> What to work on
Gather every line in the records below that contains the string "screenshot". Letter case counts, so include only lines that match it exactly in case.

Records of locating words and elements:
☆ ☆ ☆ ☆ ☆ ☆ ☆

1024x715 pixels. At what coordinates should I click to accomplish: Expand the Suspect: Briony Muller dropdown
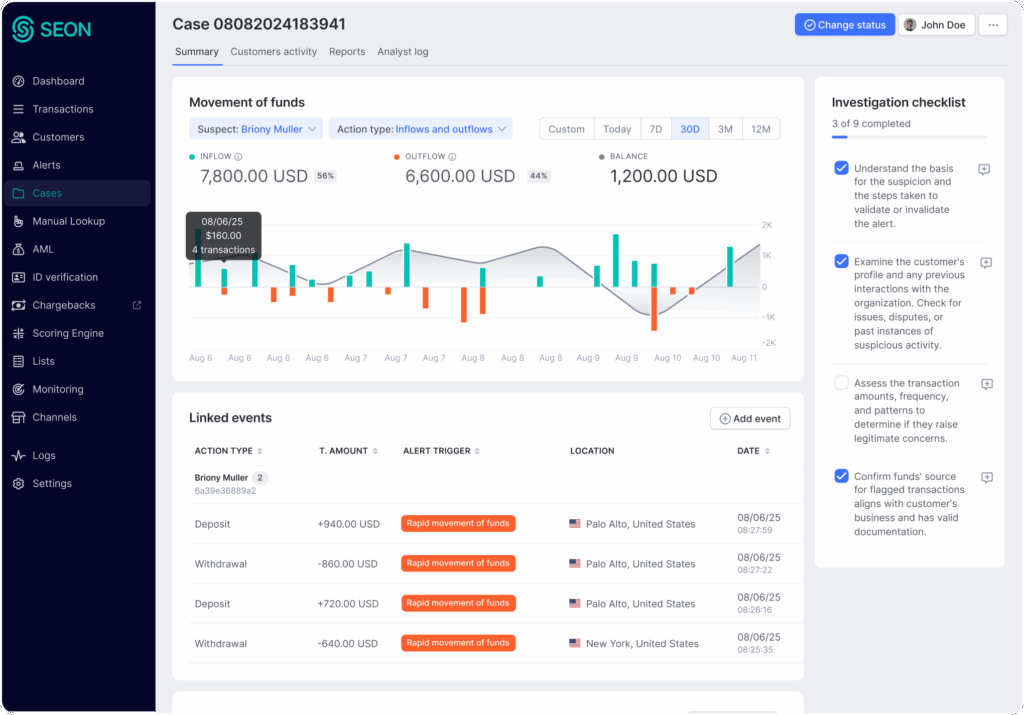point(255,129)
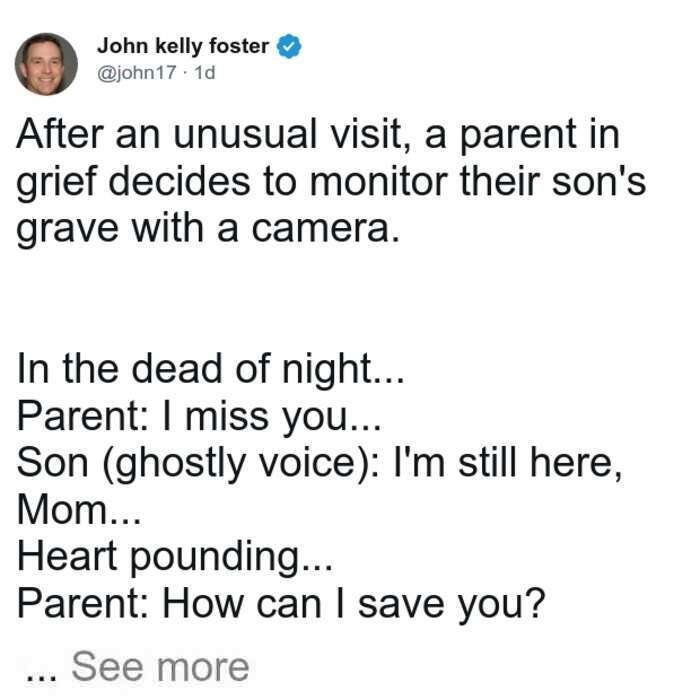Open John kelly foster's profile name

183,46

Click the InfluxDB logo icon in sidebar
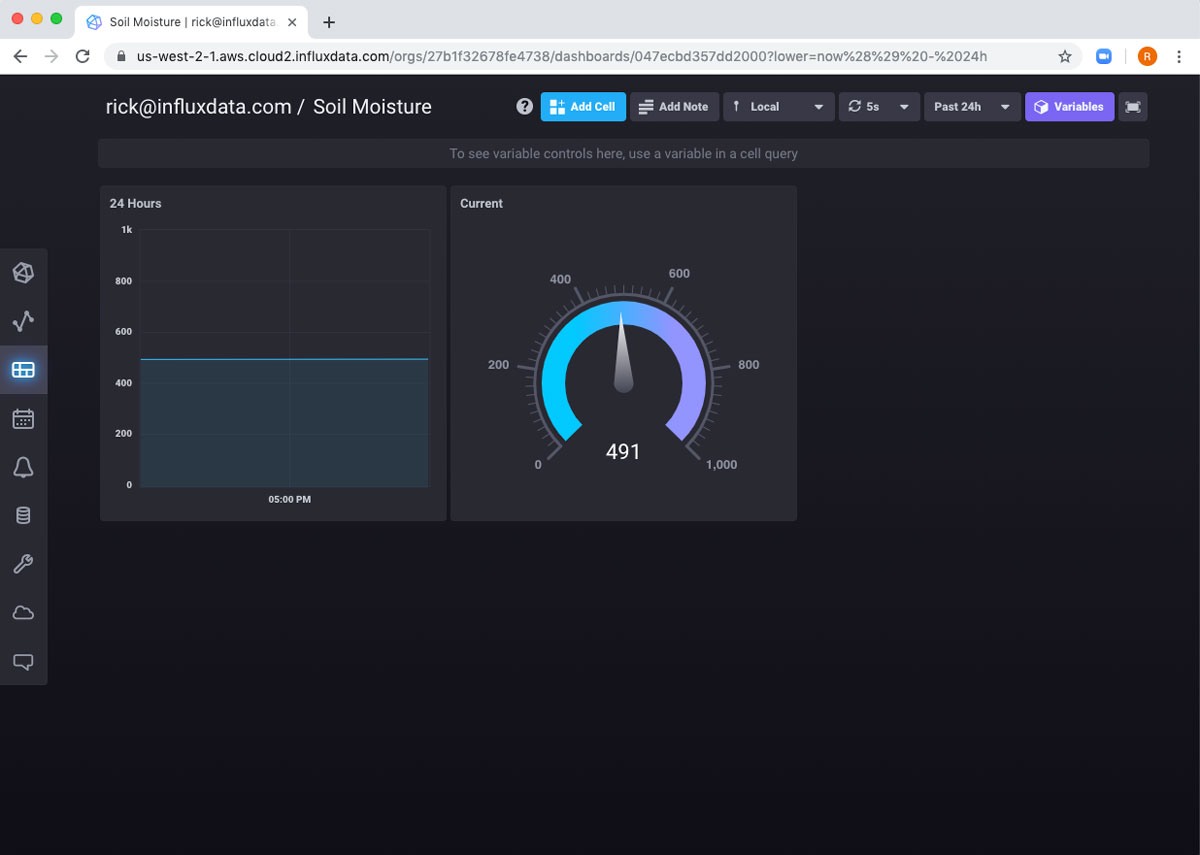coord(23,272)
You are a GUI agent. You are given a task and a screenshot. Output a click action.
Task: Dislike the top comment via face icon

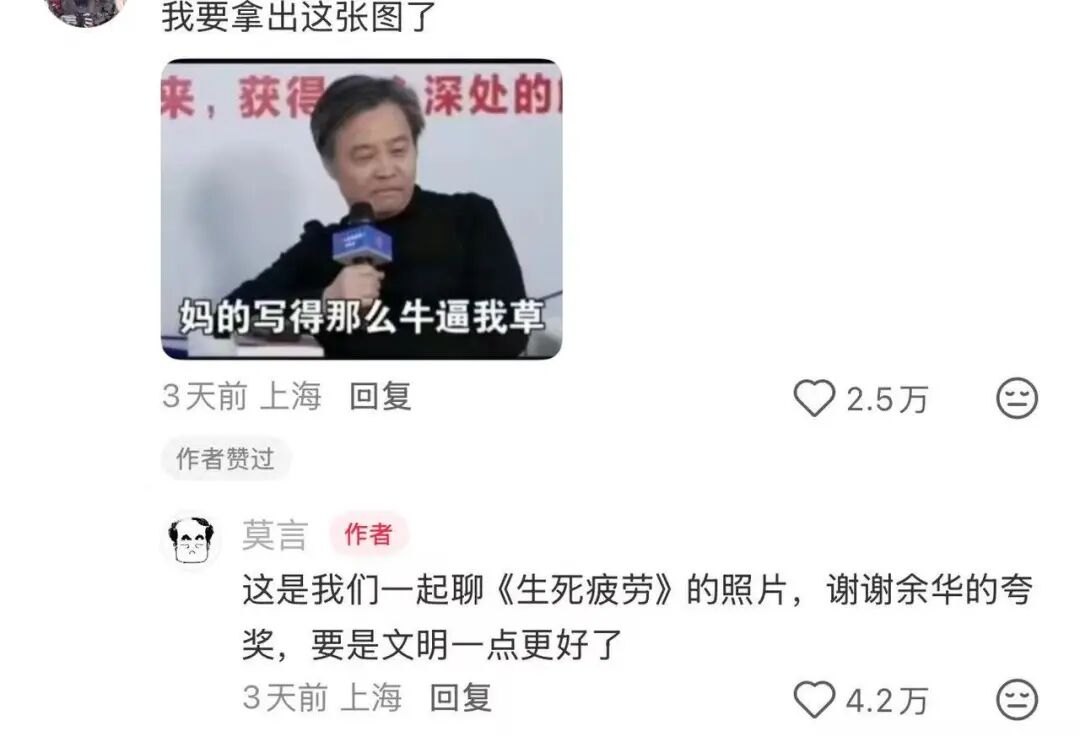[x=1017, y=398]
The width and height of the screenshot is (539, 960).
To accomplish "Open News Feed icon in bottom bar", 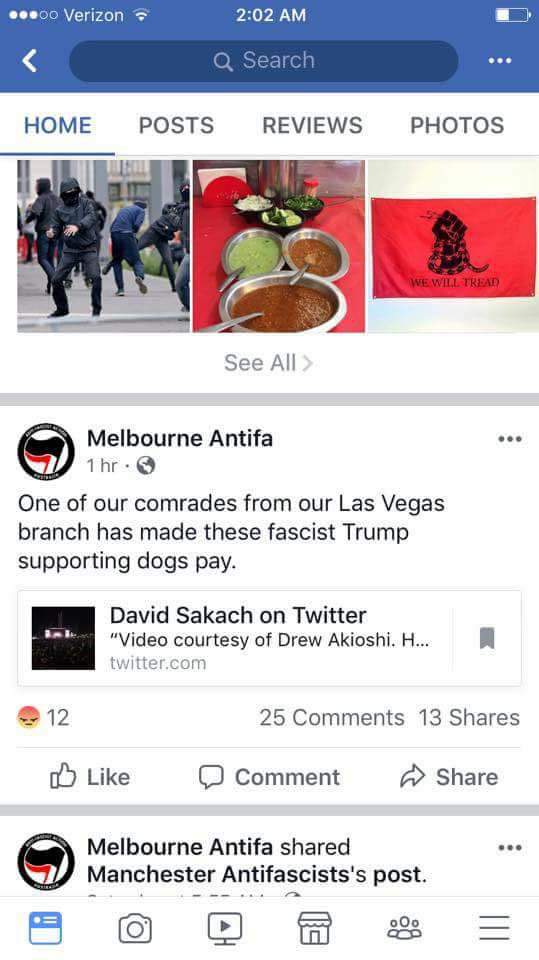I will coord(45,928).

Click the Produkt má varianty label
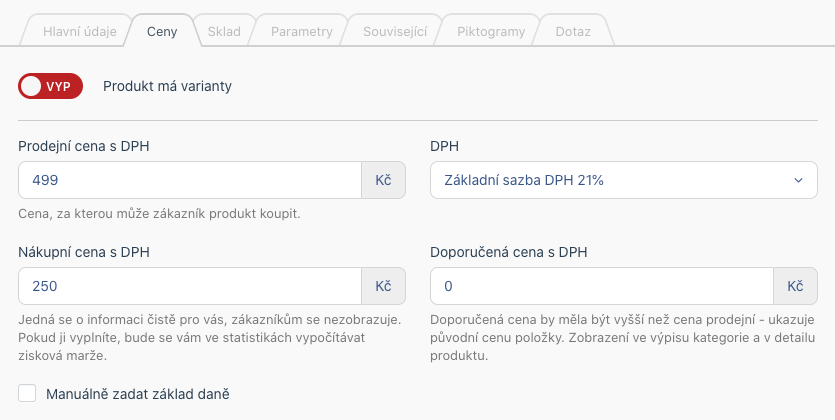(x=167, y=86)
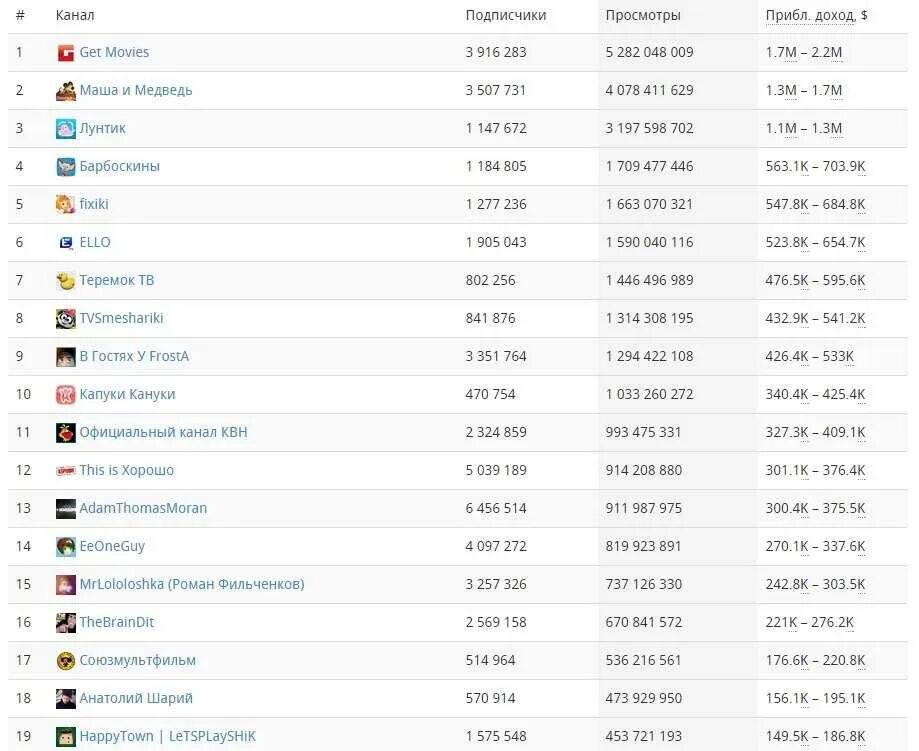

☆ ☆ ☆ ☆ ☆ ☆ ☆

> Solution to this problem
You are a GUI agent. You are given a task and a screenshot. Output a click action.
The width and height of the screenshot is (539, 960).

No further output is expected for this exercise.